• _Problem statement_: Please transcribe the following records in full, exactly as given.

Stored data entries:
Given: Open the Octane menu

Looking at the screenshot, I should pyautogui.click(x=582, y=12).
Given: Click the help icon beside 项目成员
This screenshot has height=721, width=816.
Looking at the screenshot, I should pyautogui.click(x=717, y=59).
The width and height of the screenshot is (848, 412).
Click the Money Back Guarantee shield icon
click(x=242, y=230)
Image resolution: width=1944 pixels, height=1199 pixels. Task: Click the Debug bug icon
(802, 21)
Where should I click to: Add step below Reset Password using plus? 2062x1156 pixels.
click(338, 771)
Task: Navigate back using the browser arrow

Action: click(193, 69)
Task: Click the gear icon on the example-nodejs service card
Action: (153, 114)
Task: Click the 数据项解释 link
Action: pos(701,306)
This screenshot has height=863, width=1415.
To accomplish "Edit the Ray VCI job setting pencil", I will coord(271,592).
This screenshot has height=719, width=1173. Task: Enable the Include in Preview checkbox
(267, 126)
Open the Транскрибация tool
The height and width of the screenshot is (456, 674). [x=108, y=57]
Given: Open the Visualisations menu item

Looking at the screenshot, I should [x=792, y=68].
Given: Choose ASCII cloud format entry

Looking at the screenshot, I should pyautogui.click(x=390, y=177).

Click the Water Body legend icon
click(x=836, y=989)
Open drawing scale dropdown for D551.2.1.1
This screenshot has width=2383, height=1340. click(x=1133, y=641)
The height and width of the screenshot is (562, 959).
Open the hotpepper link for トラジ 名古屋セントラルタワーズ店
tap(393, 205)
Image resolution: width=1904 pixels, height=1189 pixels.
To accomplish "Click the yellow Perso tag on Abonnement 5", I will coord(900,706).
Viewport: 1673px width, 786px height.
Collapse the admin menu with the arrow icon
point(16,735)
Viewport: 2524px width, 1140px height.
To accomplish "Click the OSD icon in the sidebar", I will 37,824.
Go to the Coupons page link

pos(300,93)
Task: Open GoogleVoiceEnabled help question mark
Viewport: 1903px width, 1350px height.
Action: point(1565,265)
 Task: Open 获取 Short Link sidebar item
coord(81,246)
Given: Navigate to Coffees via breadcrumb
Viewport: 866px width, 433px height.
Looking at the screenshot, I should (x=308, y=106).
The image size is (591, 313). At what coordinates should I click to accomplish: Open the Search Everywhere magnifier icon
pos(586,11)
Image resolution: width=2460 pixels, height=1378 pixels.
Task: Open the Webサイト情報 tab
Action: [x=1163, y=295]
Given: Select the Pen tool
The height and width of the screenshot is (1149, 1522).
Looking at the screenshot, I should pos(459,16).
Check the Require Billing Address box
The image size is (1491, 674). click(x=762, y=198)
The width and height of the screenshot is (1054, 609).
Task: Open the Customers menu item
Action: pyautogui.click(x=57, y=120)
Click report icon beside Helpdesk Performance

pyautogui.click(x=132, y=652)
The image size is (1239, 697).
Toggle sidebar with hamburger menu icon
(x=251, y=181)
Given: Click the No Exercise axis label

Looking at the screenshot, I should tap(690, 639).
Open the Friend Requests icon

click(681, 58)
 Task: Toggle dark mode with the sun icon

• _Finished task_:
Given: Open the Octane menu

Looking at the screenshot, I should pyautogui.click(x=582, y=12).
Given: Click the help icon beside 项目成员
This screenshot has height=721, width=816.
Looking at the screenshot, I should pyautogui.click(x=717, y=59).
The width and height of the screenshot is (848, 412).
Click the Money Back Guarantee shield icon
click(x=242, y=230)
Image resolution: width=1944 pixels, height=1199 pixels. Task: Click the Debug bug icon
(802, 21)
Where should I click to: Add step below Reset Password using plus? 2062x1156 pixels.
click(338, 771)
Task: Navigate back using the browser arrow

Action: click(193, 69)
Task: Click the gear icon on the example-nodejs service card
Action: (153, 114)
Task: Click the 数据项解释 link
Action: pos(701,306)
This screenshot has height=863, width=1415.
To accomplish "Edit the Ray VCI job setting pencil", I will coord(271,592).
This screenshot has height=719, width=1173. Task: Enable the Include in Preview checkbox
(267, 126)
Open the Транскрибация tool
The height and width of the screenshot is (456, 674). [x=108, y=57]
Given: Open the Visualisations menu item

Looking at the screenshot, I should [x=792, y=68].
Given: Choose ASCII cloud format entry

Looking at the screenshot, I should pyautogui.click(x=390, y=177).

Click the Water Body legend icon
click(x=836, y=989)
Open drawing scale dropdown for D551.2.1.1
This screenshot has width=2383, height=1340. click(x=1133, y=641)
The height and width of the screenshot is (562, 959).
Open the hotpepper link for トラジ 名古屋セントラルタワーズ店
tap(393, 205)
Image resolution: width=1904 pixels, height=1189 pixels.
To accomplish "Click the yellow Perso tag on Abonnement 5", I will coord(900,706).
Viewport: 1673px width, 786px height.
Collapse the admin menu with the arrow icon
point(16,735)
Viewport: 2524px width, 1140px height.
To accomplish "Click the OSD icon in the sidebar", I will 37,824.
Go to the Coupons page link

pos(300,93)
Task: Open GoogleVoiceEnabled help question mark
Viewport: 1903px width, 1350px height.
Action: point(1565,265)
 Task: Open 获取 Short Link sidebar item
coord(81,246)
Given: Navigate to Coffees via breadcrumb
Viewport: 866px width, 433px height.
Looking at the screenshot, I should (x=308, y=106).
The image size is (591, 313). At what coordinates should I click to accomplish: Open the Search Everywhere magnifier icon
pos(586,11)
Image resolution: width=2460 pixels, height=1378 pixels.
Task: Open the Webサイト情報 tab
Action: [x=1163, y=295]
Given: Select the Pen tool
The height and width of the screenshot is (1149, 1522).
Looking at the screenshot, I should pos(459,16).
Check the Require Billing Address box
The image size is (1491, 674). click(x=762, y=198)
The width and height of the screenshot is (1054, 609).
Task: Open the Customers menu item
Action: pyautogui.click(x=57, y=120)
Click report icon beside Helpdesk Performance

pyautogui.click(x=132, y=652)
The image size is (1239, 697).
Toggle sidebar with hamburger menu icon
(x=251, y=181)
Given: Click the No Exercise axis label

Looking at the screenshot, I should tap(690, 639).
Open the Friend Requests icon

click(681, 58)
 Task: Toggle dark mode with the sun icon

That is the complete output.